Häufigste Ursache dafür sei, dass die Betroffenen am Abschiebungstag nicht angetroffen werden konnten, das war in 300 Fällen so, oder untergetaucht waren wie 78 Geflüchtete, teilte das Ministerium in Wiesbaden mit. Diese Entwicklung hatten die Behörden bereits in der zweiten Hälfte des Vorjahres registriert: Von 2296 Abschiebungsversuchen seien 1021 erfolgreich gewesen, in 1275 Fällen jedoch gescheitert. 676 Personen seien dabei nicht angetroffen worden, 149 waren untergetaucht.

Beuth greift Barley an

„Es ist nicht einsehbar, dass Polizei, Ausländerbehörden, Ärzte und Dolmetscher mit mehr als fünfzigprozentiger Wahrscheinlichkeit umsonst arbeiten“, sagte Innenminister Peter Beuth (CDU) der Deutschen Presse-Agentur. „Das ist ein unhaltbarer Zustand, auf den der Gesetzgeber reagieren muss. Wir benötigen deshalb schnellstmöglich den von den unionsgeführten Innenministern seit langem geforderten praktikablen Ausreisegewahrsam.“ Beuth warf Bundesjustizministerin Katarina Barley (SPD) in diesem Zusammenhang eine Blockadehaltung vor.
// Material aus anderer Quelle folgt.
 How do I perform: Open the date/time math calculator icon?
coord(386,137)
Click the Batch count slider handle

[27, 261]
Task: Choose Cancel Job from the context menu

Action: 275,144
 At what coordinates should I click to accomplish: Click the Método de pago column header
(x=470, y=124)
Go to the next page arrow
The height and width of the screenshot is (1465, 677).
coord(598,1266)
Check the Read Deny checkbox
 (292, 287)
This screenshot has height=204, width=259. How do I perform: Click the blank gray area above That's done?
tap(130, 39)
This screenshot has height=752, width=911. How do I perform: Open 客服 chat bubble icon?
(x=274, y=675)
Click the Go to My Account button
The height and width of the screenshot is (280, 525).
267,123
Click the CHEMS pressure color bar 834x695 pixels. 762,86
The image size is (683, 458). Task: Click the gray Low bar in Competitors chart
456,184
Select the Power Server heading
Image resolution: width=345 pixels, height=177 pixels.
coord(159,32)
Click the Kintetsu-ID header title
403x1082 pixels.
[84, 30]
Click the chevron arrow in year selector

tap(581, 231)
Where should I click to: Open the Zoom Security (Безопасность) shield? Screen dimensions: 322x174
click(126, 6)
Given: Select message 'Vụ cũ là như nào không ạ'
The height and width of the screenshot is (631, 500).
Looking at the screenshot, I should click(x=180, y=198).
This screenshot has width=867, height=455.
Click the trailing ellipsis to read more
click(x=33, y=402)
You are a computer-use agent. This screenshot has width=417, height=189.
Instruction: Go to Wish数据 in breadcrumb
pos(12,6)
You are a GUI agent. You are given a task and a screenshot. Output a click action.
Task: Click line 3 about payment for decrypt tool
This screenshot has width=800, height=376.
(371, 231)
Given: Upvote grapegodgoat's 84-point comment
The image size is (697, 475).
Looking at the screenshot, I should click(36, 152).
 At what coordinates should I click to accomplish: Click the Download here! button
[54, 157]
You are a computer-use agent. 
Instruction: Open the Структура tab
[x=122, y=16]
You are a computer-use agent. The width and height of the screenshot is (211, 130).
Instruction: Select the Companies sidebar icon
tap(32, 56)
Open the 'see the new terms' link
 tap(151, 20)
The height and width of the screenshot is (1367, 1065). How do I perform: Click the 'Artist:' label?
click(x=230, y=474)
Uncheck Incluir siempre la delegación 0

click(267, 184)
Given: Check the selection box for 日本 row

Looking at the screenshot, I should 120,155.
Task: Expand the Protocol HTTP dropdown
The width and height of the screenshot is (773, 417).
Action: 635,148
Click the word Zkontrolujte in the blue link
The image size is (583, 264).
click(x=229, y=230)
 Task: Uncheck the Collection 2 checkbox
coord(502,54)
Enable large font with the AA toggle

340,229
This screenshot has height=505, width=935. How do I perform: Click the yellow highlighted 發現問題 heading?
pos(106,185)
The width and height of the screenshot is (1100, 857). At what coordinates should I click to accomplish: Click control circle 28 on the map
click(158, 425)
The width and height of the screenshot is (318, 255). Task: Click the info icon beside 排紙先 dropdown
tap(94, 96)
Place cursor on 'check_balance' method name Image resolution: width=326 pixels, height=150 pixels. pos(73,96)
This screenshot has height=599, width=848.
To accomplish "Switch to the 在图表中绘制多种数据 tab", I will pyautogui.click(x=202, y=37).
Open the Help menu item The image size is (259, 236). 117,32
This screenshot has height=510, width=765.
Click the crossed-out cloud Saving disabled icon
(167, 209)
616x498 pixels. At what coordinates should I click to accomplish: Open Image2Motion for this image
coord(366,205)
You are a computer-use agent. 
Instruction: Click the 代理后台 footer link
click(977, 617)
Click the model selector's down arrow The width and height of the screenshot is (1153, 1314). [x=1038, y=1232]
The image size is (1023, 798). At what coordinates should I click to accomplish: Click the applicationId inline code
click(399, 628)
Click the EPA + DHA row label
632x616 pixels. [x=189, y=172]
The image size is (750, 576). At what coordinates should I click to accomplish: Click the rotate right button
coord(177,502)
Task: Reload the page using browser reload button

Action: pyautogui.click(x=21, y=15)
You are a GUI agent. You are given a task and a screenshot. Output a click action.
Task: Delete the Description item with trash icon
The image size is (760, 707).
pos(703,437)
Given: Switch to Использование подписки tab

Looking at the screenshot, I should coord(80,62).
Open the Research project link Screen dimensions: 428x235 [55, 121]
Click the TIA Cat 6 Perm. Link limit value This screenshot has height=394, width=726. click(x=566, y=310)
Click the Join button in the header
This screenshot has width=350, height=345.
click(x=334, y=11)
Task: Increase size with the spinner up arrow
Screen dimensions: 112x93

„Gescheiterte Abschiebungen binden Ressourcen bei allen beteiligten Aufgabenträgern, verschlingen finanzielle Mittel und führen bei den beteiligten Mitarbeitern zu Frustrationen“, mahnte der hessische Innenminister. Abschiebehindernisse müssten daher konsequent abgebaut werden.